Actions to take:
1. In the technology policy passage, who has introduced companion legislation in the Senate?
2. Decide whether each statement agrees with the technology policy passage, answering yes or no and quoting the words that settle it: (a) Goodlatte's bill would amend the underlying copyright law. (b) Edith Ramirez will speak at a forum on mobile device security on Tuesday morning. (c) Officials from NASA are expected to testify before the House Science Committee.
3. Extend the technology policy passage with new writing that follows on from its final sentence.

Document passage:
—————
Supporters of cellphone unlocking argue that legalizing the practice would boost competition and provide more choices for consumers. The cellphone industry notes that many phones already come unlocked.

Goodlatte's bill, which is co-sponsored by subcommittee Chairman Howard Coble (R-N.C.) and ranking member Mel Watt (D-N.C.), would overturn the library's decision but would not amend the underlying copyright law. Senate Judiciary Committee Chairman Patrick Leahy (D-Vt.) has introduced companion legislation in the upper chamber.

Rep. Zoe Lofgren (D-Calif.) and other lawmakers have sponsored a more aggressive bill that would amend the DMCA to permanently legalize cellphone unlocking.

The House Homeland Security Committee's emergency preparedness subpanel will examine how social media and technology are playing a role in response and recovery to disasters at a Tuesday morning hearing.

Federal Trade Commission Chairwoman Edith Ramirez will speak at a forum on mobile device security on Tuesday morning.

Goodlatte will discuss legislation to combat abusive patent litigation at a Capitol Hill event on Tuesday at noon. Goodlatte has circulated a draft bill on the issue.

Later in the afternoon, John Holdren, the director of the White House's Office of Science and Technology Policy, will testify before the House Science Committee on the Obama administration's plans for STEM (science, technology, engineering and math) education. Officials from NASA and the National Science Foundation will also testify.
—————
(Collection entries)
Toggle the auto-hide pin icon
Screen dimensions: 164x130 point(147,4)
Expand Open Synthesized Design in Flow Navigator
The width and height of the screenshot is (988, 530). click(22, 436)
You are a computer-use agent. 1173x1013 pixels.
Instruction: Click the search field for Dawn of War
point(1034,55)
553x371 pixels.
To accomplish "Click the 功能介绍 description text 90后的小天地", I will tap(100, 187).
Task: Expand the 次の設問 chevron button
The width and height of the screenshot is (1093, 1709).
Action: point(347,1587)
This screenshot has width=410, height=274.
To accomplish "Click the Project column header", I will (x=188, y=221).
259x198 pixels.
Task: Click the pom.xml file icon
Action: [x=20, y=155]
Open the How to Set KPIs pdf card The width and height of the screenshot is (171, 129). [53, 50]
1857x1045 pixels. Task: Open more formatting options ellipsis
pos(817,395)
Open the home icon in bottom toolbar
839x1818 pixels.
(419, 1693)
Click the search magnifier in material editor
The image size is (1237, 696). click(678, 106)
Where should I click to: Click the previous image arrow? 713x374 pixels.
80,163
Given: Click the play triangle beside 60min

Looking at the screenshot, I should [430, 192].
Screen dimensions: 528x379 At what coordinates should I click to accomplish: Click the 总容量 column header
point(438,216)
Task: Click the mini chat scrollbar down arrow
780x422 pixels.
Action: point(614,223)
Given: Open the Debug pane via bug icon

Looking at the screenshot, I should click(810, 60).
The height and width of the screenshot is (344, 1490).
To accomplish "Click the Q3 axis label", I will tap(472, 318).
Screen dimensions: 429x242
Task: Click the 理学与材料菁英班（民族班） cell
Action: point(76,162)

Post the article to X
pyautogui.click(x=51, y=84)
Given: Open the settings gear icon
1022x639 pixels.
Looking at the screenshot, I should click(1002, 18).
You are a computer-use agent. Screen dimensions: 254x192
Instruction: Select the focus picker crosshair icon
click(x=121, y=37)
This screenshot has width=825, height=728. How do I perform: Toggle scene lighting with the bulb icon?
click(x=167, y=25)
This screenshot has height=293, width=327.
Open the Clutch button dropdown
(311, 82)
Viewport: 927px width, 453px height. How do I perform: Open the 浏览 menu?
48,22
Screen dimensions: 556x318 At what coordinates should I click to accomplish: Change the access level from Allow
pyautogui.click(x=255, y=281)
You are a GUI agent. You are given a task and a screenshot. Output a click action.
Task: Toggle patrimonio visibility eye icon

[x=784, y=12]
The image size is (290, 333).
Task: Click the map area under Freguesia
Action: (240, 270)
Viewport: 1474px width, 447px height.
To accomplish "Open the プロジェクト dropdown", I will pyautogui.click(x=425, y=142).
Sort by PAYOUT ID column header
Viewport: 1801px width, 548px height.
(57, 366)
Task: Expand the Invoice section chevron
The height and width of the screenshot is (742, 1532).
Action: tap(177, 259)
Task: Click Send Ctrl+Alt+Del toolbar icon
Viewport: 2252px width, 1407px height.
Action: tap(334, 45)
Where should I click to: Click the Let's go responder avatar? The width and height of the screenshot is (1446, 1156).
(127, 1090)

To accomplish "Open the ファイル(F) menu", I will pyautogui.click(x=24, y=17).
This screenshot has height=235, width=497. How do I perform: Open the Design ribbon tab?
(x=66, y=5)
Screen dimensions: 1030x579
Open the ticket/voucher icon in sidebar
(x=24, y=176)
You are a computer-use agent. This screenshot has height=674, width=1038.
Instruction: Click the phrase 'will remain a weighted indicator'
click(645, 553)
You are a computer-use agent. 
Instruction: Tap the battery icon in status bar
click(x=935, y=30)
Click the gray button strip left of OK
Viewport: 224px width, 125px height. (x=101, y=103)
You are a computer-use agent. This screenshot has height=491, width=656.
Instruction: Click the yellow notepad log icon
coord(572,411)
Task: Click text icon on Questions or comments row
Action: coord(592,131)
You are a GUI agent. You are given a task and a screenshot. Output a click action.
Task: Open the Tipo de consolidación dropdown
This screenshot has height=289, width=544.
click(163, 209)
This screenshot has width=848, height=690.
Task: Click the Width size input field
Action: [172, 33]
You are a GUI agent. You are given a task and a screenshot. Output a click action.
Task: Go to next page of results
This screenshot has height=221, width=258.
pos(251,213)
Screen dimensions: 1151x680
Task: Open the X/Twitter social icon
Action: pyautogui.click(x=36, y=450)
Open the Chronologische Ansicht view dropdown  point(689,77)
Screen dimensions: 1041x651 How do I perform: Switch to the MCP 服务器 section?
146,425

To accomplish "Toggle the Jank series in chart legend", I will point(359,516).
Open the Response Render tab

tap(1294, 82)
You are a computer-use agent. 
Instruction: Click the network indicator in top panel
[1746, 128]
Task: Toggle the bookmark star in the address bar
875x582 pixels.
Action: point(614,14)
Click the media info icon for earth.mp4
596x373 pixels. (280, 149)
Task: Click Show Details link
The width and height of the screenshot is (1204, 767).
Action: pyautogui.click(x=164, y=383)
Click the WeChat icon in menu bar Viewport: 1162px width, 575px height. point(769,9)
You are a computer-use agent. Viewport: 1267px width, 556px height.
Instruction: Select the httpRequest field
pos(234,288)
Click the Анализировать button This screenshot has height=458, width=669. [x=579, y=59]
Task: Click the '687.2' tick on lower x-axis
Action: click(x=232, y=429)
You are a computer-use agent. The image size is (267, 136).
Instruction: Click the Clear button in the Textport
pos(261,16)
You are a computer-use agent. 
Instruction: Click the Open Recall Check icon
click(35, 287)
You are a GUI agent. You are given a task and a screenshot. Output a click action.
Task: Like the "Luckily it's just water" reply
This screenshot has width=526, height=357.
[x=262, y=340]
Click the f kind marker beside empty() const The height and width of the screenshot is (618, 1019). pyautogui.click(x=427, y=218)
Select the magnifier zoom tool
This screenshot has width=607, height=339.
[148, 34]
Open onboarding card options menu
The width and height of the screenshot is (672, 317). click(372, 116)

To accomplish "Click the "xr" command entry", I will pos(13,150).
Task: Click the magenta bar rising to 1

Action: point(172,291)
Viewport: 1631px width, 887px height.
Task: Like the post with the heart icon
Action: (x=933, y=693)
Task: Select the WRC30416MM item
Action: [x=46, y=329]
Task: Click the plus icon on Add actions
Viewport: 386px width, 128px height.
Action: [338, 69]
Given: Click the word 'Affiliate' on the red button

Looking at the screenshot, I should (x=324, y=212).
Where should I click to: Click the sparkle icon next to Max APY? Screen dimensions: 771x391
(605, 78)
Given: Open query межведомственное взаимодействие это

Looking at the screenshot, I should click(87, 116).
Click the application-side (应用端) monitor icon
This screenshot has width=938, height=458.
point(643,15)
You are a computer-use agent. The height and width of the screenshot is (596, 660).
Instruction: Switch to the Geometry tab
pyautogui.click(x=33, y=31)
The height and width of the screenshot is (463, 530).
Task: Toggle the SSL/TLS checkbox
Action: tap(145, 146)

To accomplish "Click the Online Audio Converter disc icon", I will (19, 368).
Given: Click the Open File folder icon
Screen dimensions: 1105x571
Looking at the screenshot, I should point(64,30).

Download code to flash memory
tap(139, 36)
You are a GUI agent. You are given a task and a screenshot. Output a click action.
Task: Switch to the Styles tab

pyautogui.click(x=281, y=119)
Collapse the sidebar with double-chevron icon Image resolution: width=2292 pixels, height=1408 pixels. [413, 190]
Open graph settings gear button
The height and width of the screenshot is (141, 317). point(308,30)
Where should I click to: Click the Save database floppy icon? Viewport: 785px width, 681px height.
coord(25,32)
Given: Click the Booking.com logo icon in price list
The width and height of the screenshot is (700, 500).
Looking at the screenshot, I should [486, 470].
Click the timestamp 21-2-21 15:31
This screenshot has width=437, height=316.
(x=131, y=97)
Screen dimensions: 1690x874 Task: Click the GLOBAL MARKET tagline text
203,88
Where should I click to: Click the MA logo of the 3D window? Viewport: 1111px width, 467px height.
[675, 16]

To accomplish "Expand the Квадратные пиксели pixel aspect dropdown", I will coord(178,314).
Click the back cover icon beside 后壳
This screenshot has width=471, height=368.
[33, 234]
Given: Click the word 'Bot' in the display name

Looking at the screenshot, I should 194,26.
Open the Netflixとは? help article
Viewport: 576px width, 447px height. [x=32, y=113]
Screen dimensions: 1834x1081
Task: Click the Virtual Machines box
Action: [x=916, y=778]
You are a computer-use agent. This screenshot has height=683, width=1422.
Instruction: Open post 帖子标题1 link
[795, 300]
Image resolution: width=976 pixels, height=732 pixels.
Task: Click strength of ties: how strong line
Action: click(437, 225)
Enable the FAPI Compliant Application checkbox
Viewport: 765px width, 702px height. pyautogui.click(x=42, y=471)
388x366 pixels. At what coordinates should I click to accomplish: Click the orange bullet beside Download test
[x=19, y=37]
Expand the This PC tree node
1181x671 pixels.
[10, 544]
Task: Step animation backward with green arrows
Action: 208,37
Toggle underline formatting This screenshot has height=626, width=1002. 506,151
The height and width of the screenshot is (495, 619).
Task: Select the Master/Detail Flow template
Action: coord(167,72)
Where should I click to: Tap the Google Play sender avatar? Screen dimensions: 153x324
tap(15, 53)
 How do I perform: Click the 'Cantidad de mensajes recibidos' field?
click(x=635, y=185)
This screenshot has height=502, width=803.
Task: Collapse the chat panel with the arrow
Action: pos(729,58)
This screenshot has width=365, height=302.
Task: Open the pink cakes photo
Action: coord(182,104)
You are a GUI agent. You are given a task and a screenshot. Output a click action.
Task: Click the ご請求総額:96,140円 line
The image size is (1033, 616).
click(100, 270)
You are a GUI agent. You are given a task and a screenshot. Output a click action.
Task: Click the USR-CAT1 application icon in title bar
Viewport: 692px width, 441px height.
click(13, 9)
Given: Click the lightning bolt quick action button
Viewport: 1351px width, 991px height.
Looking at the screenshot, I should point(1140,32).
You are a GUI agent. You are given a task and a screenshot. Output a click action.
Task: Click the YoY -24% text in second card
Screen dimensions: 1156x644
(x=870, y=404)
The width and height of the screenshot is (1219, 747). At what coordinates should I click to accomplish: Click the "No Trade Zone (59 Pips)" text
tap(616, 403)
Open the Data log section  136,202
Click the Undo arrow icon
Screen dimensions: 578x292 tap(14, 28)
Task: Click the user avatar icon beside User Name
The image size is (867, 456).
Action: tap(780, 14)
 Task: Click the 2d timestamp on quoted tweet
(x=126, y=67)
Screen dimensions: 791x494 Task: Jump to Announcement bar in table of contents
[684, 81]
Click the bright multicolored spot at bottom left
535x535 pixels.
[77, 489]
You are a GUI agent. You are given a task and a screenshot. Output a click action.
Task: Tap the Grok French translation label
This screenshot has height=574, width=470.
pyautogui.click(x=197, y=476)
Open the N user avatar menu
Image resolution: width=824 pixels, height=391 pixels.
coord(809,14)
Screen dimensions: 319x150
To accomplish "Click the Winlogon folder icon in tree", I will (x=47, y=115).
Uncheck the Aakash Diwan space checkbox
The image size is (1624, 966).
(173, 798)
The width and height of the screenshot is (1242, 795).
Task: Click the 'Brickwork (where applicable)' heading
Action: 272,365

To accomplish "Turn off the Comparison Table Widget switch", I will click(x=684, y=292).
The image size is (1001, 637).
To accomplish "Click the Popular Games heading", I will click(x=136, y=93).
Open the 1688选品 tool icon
—————
Outputs:
1. Senate Judiciary Committee Chairman Patrick Leahy (D-Vt.)

2.
(a) No: "would not amend the underlying copyright law"
(b) Yes: "Federal Trade Commission Chairwoman Edith Ramirez will speak at a forum on mobile device security on Tuesday morning"
(c) Yes: "Officials from NASA and the National Science Foundation will also testify"

3.
The Senate Commerce Committee's Technology subcommittee will hold a hearing on Tuesday afternoon to examine the "state of wireless communications."

Steve Largent, the president of wireless trade group CTIA, will testify, along with representatives from the Competitive Carriers Association, Comcast, Cisco, the Consumers Union and the Phoenix Center.

Lawmakers are likely to discuss the structure of the upcoming auction of spectrum licenses, among other issues.

Meanwhile, former National Security Agency and CIA Director Michael Hayden and former White House Cybersecurity Coordinator Howard Schmidt will speak at Kaspersky Lab's conference on Tuesday. Kaspersky Lab CEO Eugene Kaspersky will also participate in a panel at the conference on the threat that cyber weapons pose to computer security.

The Senate Homeland Security and Government Affairs Committee will hold a Wednesday morning hearing to examine ways to reduce duplication and improve federal information technology. Steven VanRoekel, the U.S. chief information officer, will testify, along with the top technology officials from other government agencies.